I’d started passing by Eve’s restaurant pretty much every day, but it was the first time in four weeks that I’d run into her. I’d made it a few steps past the door when she opened it and called after me.

“Oh, hey. I was just passing by. I have an appointment a few blocks away or I would have stopped in to say hi.” Yeah, right.

Eve gave me a suspect smile, but I wasn’t sure which part of my bullshit she wasn’t buying. She thumbed toward the restaurant behind her. “I was setting the table, getting ready for dinner reservations, when I saw you walk by.”

I nodded and shoved my hands into my pockets. I really was a shit liar. “How’s it going?”

She tilted her head. “Good. Busy. You?”

“Good. Good.” I had to ask. It would have been rude not to. “How’s Valentina doing?”

She seemed to think about the answer before speaking. “She’s doing amazing. Loves her job. Met an Italian teacher. Getting back into the swing of things.”

“An Italian teacher?” Apparently, I needed it spelled out for me.

Eve shrugged as if the next words weren’t going to make me feel like she’d kicked me square in the nuts. “She’s taking it slow, of course. The whole dating scene is new for her.”

I swallowed and nodded, but my expression went from bullshit happy to wounded. “I gotta run.”

“Right.” Eve smiled like she’d enjoyed delivering the blow. “Your meeting nearby. I guess you have a lot of those. You should get to that. Take care of yourself, Ford.”

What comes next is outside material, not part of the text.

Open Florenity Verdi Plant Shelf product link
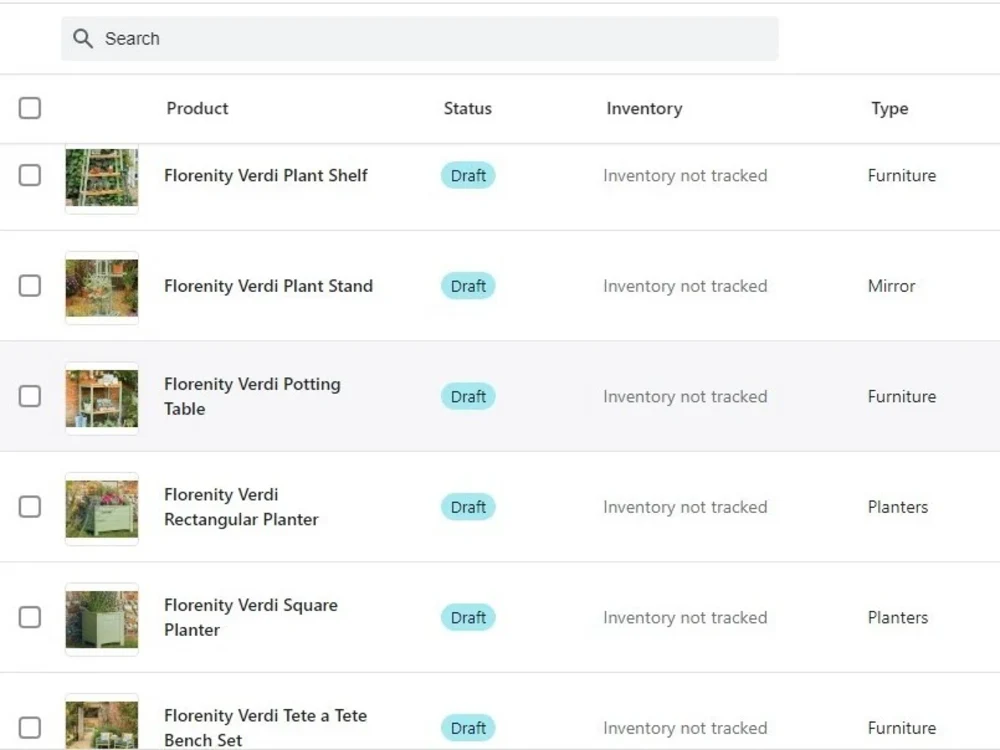1000x750 pixels. 266,175
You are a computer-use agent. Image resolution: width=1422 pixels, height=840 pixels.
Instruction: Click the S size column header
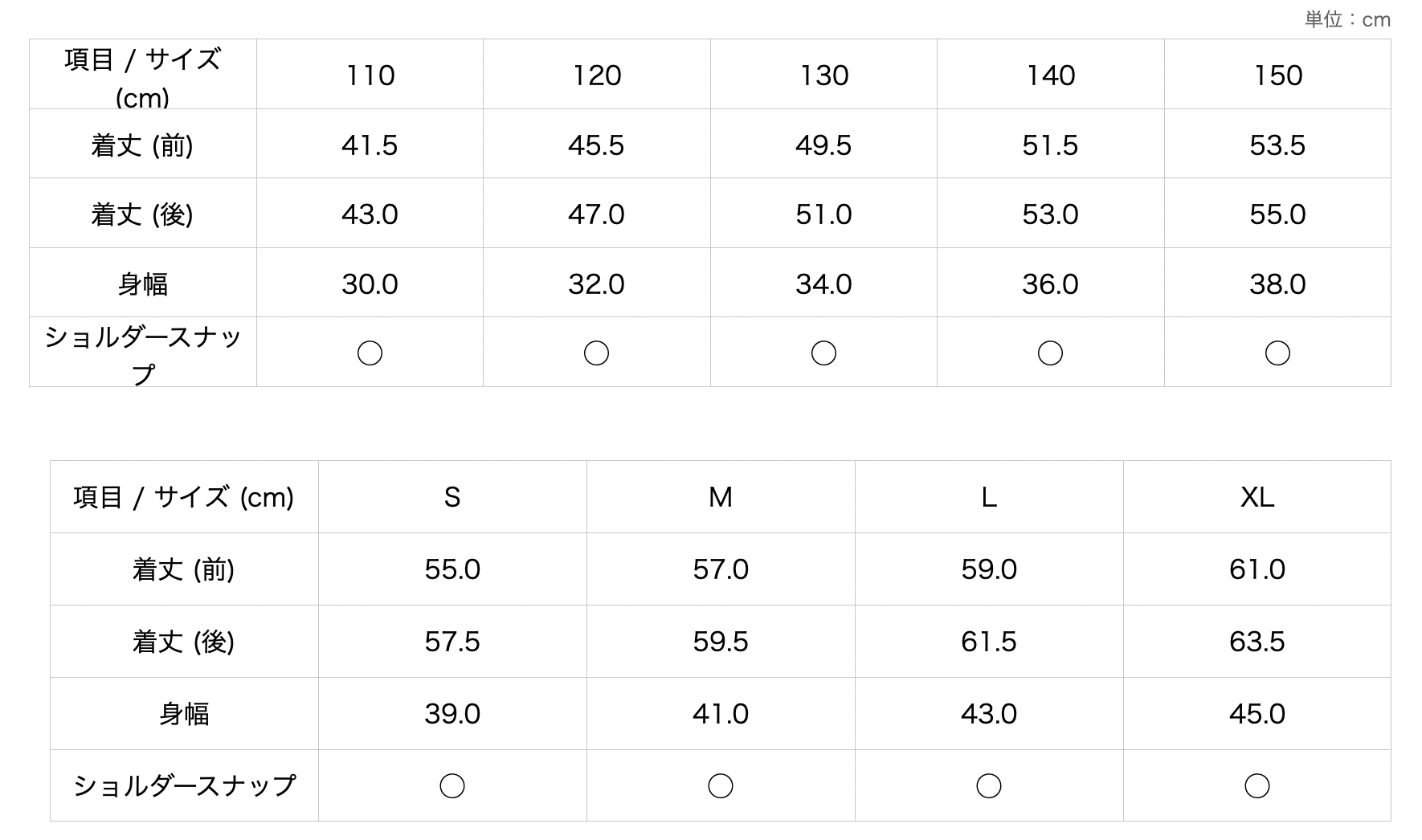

The entire night and next morning, I was fucking useless. I sat in on a meeting and read a few emails, but I couldn’t tell you what the hell either was about. Thankfully, it was Friday. I walked out of my office at only two o’clock.

My assistant looked up. “Late lunch today?”

I shook my head. “I’m going to take a ride over to the Long Island City property, just to check in. I won’t be back. If you need me, you can reach me on my cell.”

“Okay. Have a great weekend.’”

“Yeah. You, too, Esmée.”

I walked to work, but kept my car parked in a garage a few blocks from the office. Since it was still early, I managed to navigate through the city and out the tunnel in less than a half hour. My mind was stuck replaying everything about Valentina over and over again…from the time we spent together to what Eve had said last night. The only good thing was that being so sorry for myself about what I’d lost kept me from thinking about my father and all the shit that had gone down in Chicago.

It was a beautiful, warm day—we wouldn’t have too many of those left now that it was almost mid October. So I decided to get off the Expressway at the next exit and pull over to put the top down on my car. Some fresh air might help to clear my head on the half-hour drive. But as the roof lifted off the top of my car, instead of blue sky, all I saw was a billboard.

A giant damn Match.com advertisement that had to be three-stories tall.

I laughed sardonically and shook my head. Forget fate, it read. Take your future into your own hands. Join Match.com today. She’s waiting for you.

The universe is really fucking with me today.

“Yeah,” I grumbled. “She’s not waiting for me.”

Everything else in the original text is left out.